The Graham Foundation recently announced their upcoming exhibition, Environments and Counter Environments. “Italy: The New Domestic Landscape,” MoMA 1972, which opens to the public on September 18th with a short talk by curators Peter Lang, Luca Molinari, and Mark Wasiuta followed by a reception. This exhibition highlights the lasting significance of MoMA’s groundbreaking 1972 exhibition, Italy: The New Domestic Landscape. Presented for the first time in the United States outside of New York, the Graham Foundation’s iteration of Environments and Counter Environments highlights both the dynamic context of radical Italian design and architecture in the 1970s, as well as the innovative exhibition that first presented this work in America. The exhibition will be on view until December 14th. More information provided by The Graham Foundation after the break.
Curated by Emilio Ambasz in 1972, Italy: The New Domestic Landscape showcased the forefront of Italian design and commissioned a series of experimental domestic “environments” and attendant films by the most vibrant Italian architects and designers of the period: 9999, Archizoom, Gae Aulenti, Mario Bellini, Joe Colombo, Gruppo Strum, Ugo La Pietra, Gaetano Pesce, Alberto Rosselli, Ettore Sottsass Jr., Superstudio, and Zanuso/Sapper. Utilizing a unique organizational method, works in the exhibition were separated into two distinct categories: Objects, which were subdivided into three groups—reformist; conformist; and contestatory—and Environments, which were divided into design as postulation; design as commentary; and counterdesign and postulation.

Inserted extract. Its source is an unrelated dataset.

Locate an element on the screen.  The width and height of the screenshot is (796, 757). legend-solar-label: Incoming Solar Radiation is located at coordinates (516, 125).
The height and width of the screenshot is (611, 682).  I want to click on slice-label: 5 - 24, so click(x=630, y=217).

Contrary to convention, the Objects were displayed in the natural setting of MoMA’s sculpture garden, while the Environments were shown within the institutional spaces of the museum’s galleries. This curatorial decision provoked consideration of the architectural properties of the Environments and that of their museum setting, as well as the contemporary mutability of the term ‘environment’ as it had gained currency across a range of fields, including the environmental design movement, the social and behavioral sciences, biology, cybernetics, the defense industries, and ecology.

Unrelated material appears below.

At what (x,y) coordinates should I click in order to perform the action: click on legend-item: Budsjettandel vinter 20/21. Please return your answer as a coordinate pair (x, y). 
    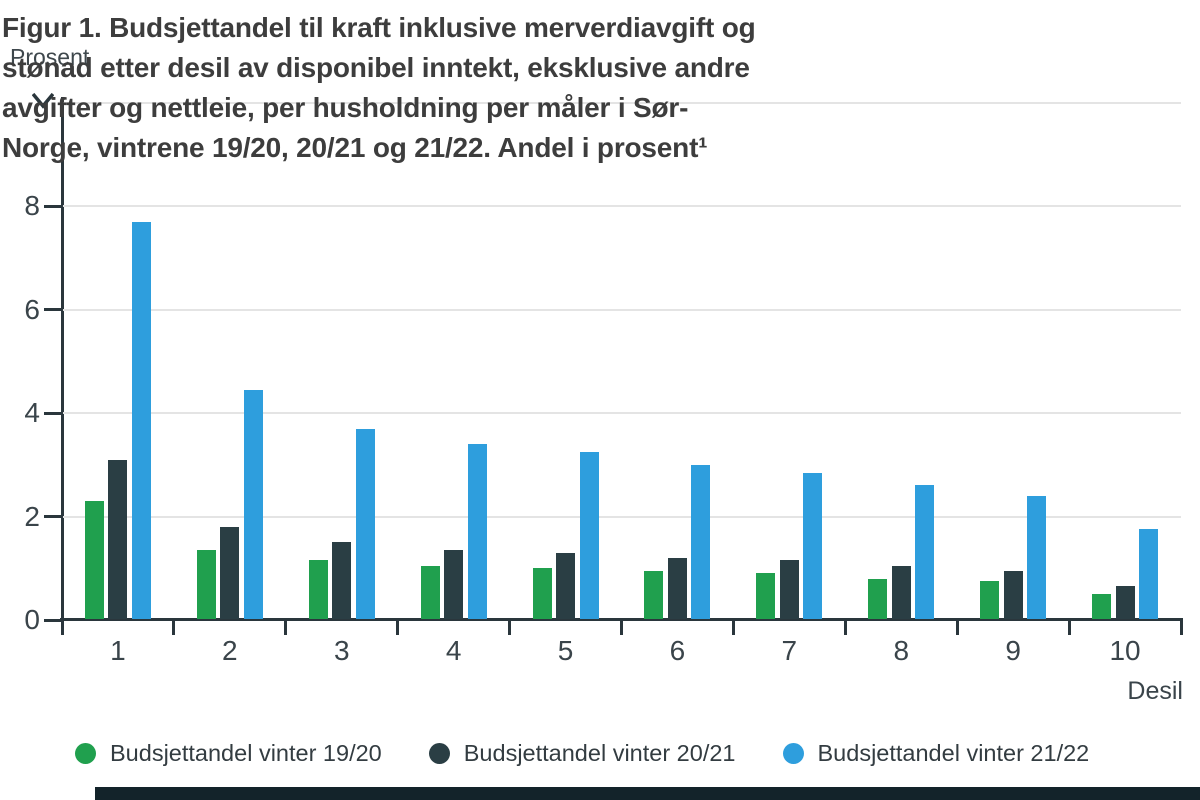
    Looking at the image, I should click on (582, 754).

To accompany the installations, each designer was asked to produce a film that would demonstrate their environment’s alterability. Together the environments and films refined the potential for domestic spaces to fundamentally influence inhabitants’ thoughts and actions.

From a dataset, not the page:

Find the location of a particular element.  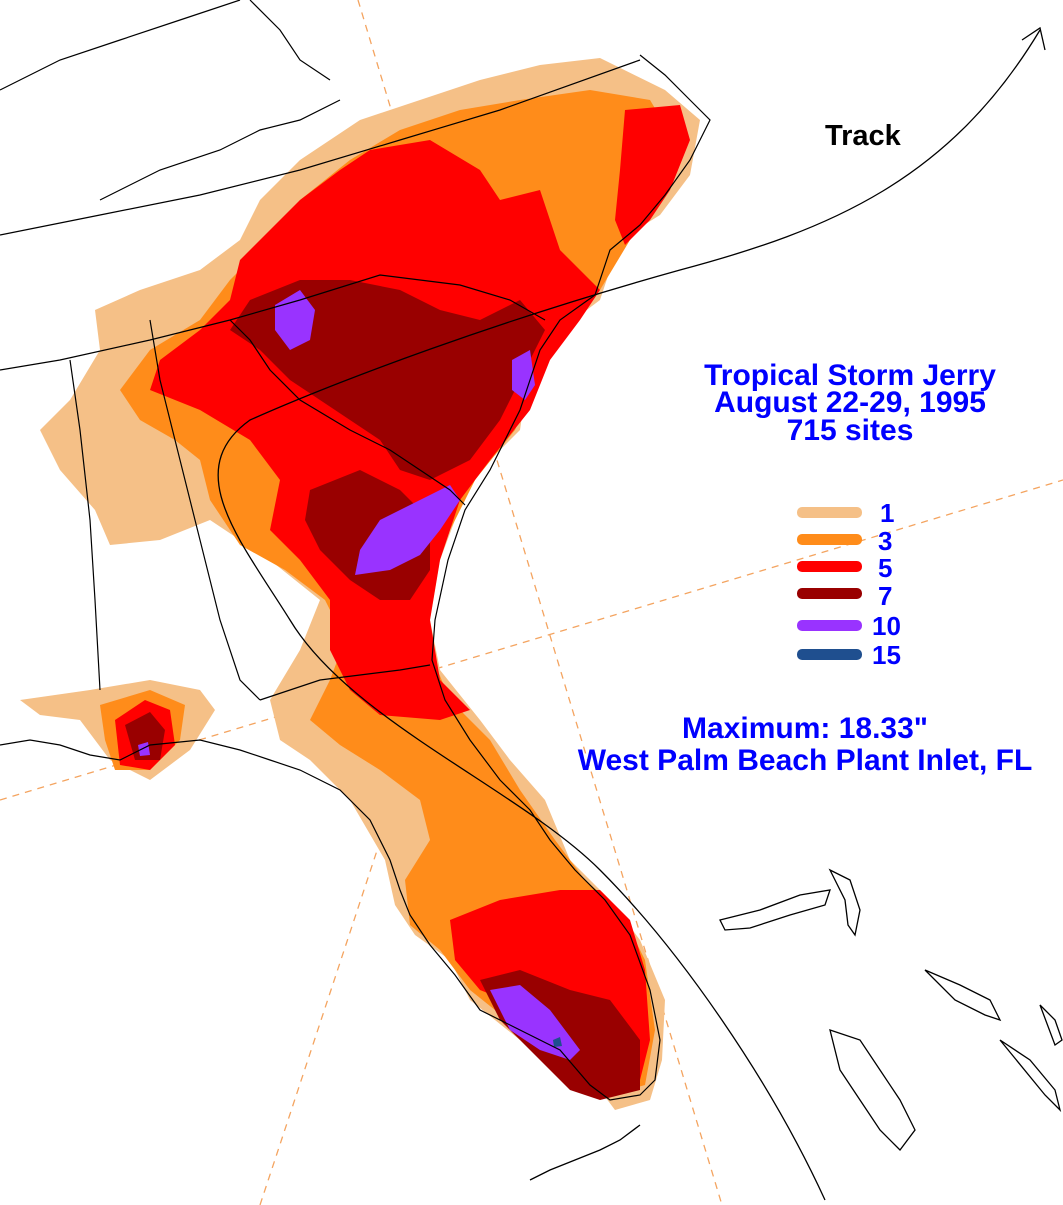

Presented for the first time since 1972, Environments and Counter Environments brings together important, previously lost films and returns to the original exhibition, not as a reconstruction, but as an analytical project that attempts to reassess the visionary possibilities of architecture and design. Also on display will be a selection of materials on the prototype Environments, as well as many of the original documents, working drawings, renderings, and primary source images, photographs, and models that went into the making of the MoMA exhibit.